◆ **REQUIRED TASK A**: In the debate excerpt, what role did Mr Ben Whitaker hold at the Gulbenkian fund?

◆ **EXTRACTED TEXT**:

I concur with my noble friend's observations and ideas about funding and incentives. I commend to her the practice followed by Mr Ben Whitaker, the husband of the noble Baroness, Lady Whitaker, when he was the United Kingdom director of the Gulbenkian fund. In the distribution of small grants, he identified a single individual to be the distributor in each county, and he then drip-fed them with cash as their money ran down so that consistency was maintained in that area.
I have one question for my noble friend Lord Wallace of Saltaire, to whose wind-up speech I greatly look forward. What are the lottery guidelines of the Big Lottery Fund, which has taken over the combined original roles of the Millennium Commission and the charities distributor, established in 1993 and 1994? My noble friend Lord Heseltine, who was the only Millennium Commissioner to go right through from the beginning to the end, was very keen on matching funding. However, as my noble friend identified, matching funding is potentially a problem. It would be helpful to know what the Big Lottery Fund's instructions are, because the big society is a prime potential target for the Big Lottery Fund as a client.

◆ **REQUIRED TASK B**: Copy the listing verbatim, starting at the line that contains "Where should I" and ending at the end of the listing. Leave the pictures out.

◆ **WORKING DATA**:
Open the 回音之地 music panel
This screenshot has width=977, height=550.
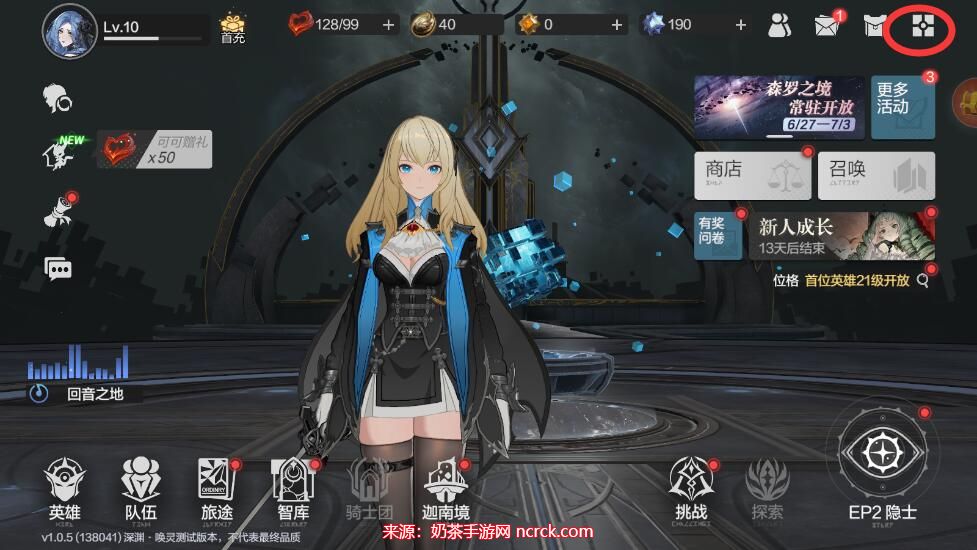point(79,381)
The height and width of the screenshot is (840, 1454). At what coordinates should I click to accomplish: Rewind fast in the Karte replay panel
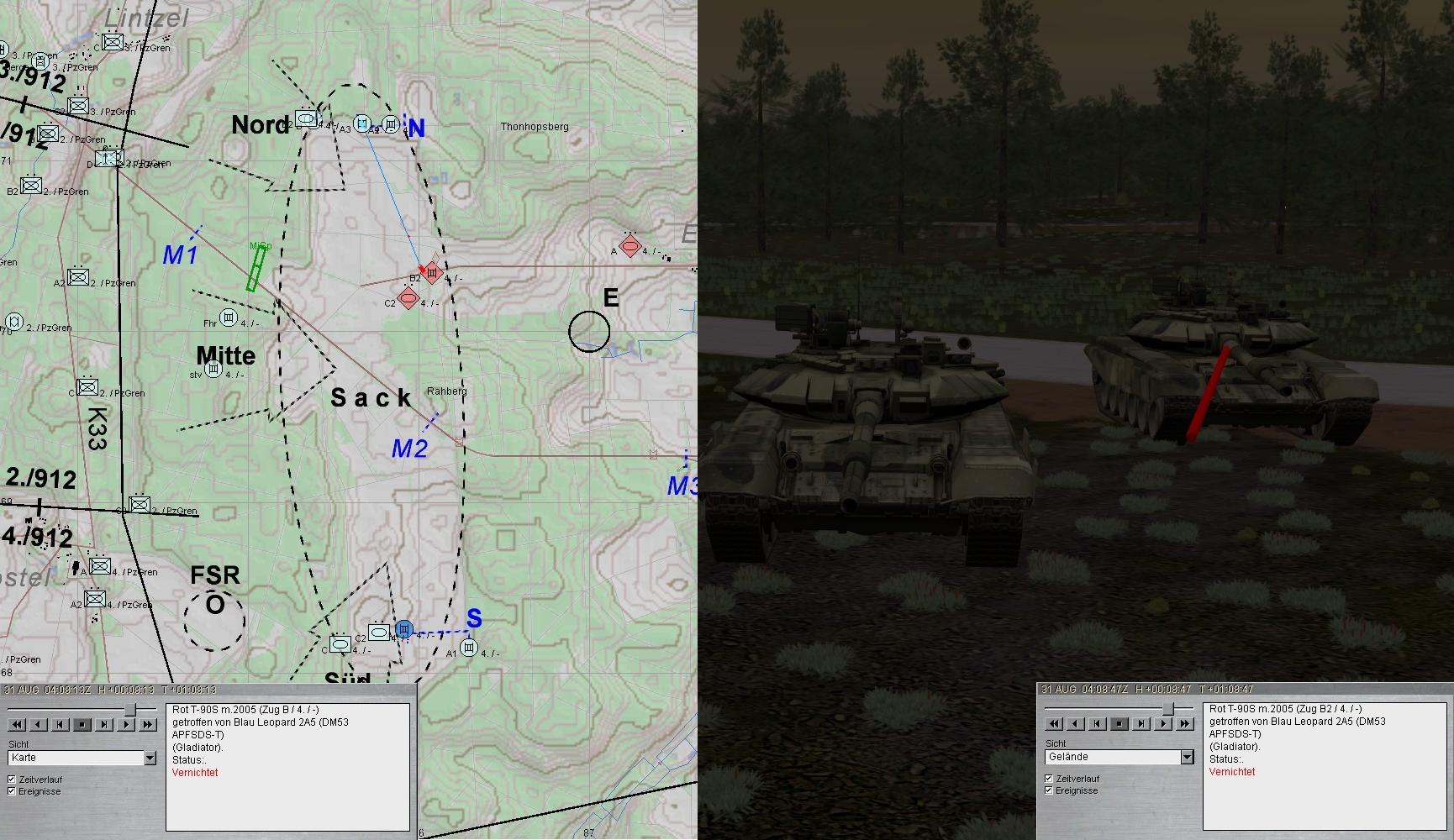16,724
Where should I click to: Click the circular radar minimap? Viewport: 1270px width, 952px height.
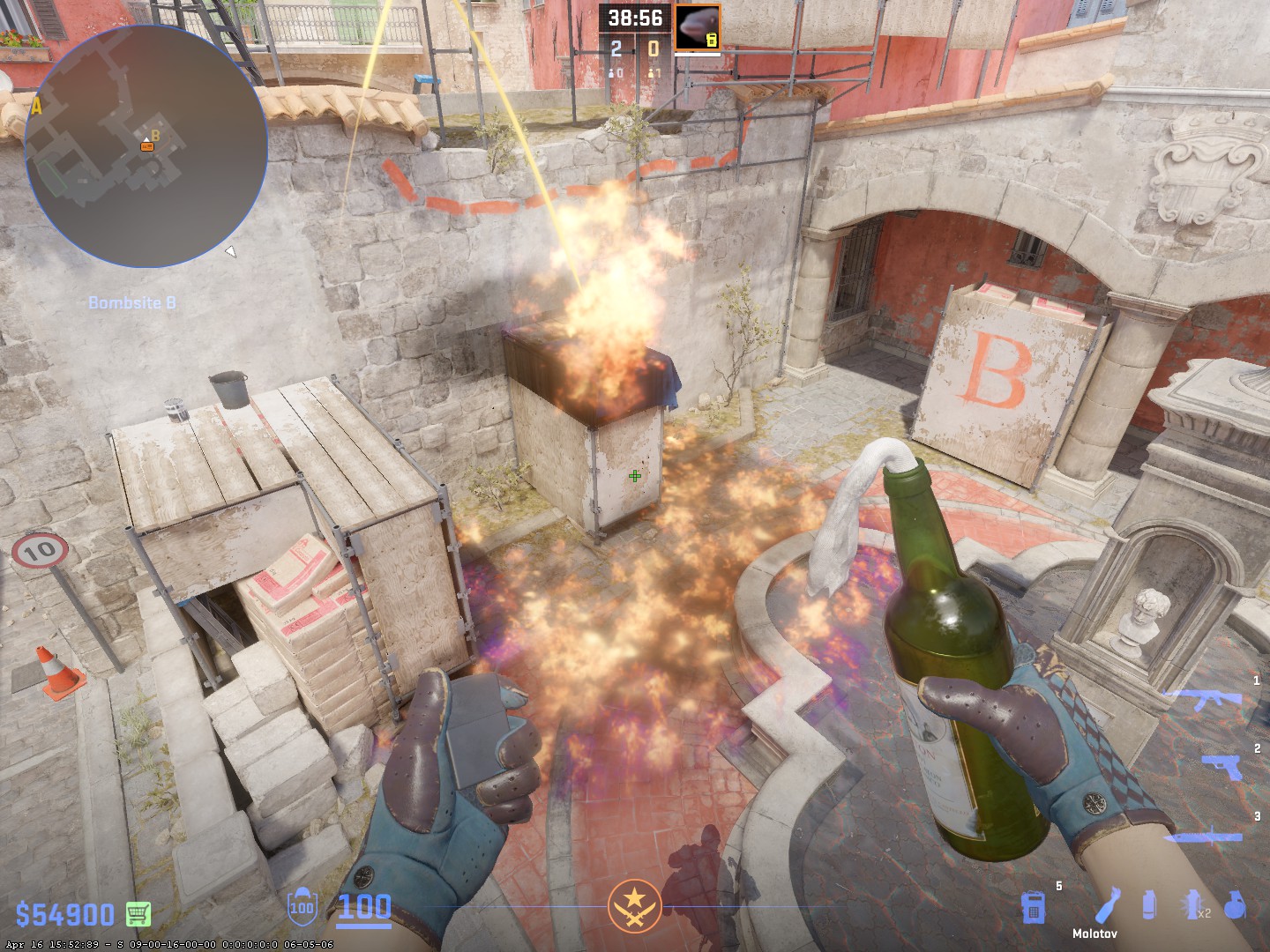[x=146, y=146]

◆ **FINAL ANSWER A**: He was its United Kingdom director.

◆ **FINAL ANSWER B**:
Where should I click to: Click the circular radar minimap? Viewport: 1270px width, 952px height.
[x=146, y=146]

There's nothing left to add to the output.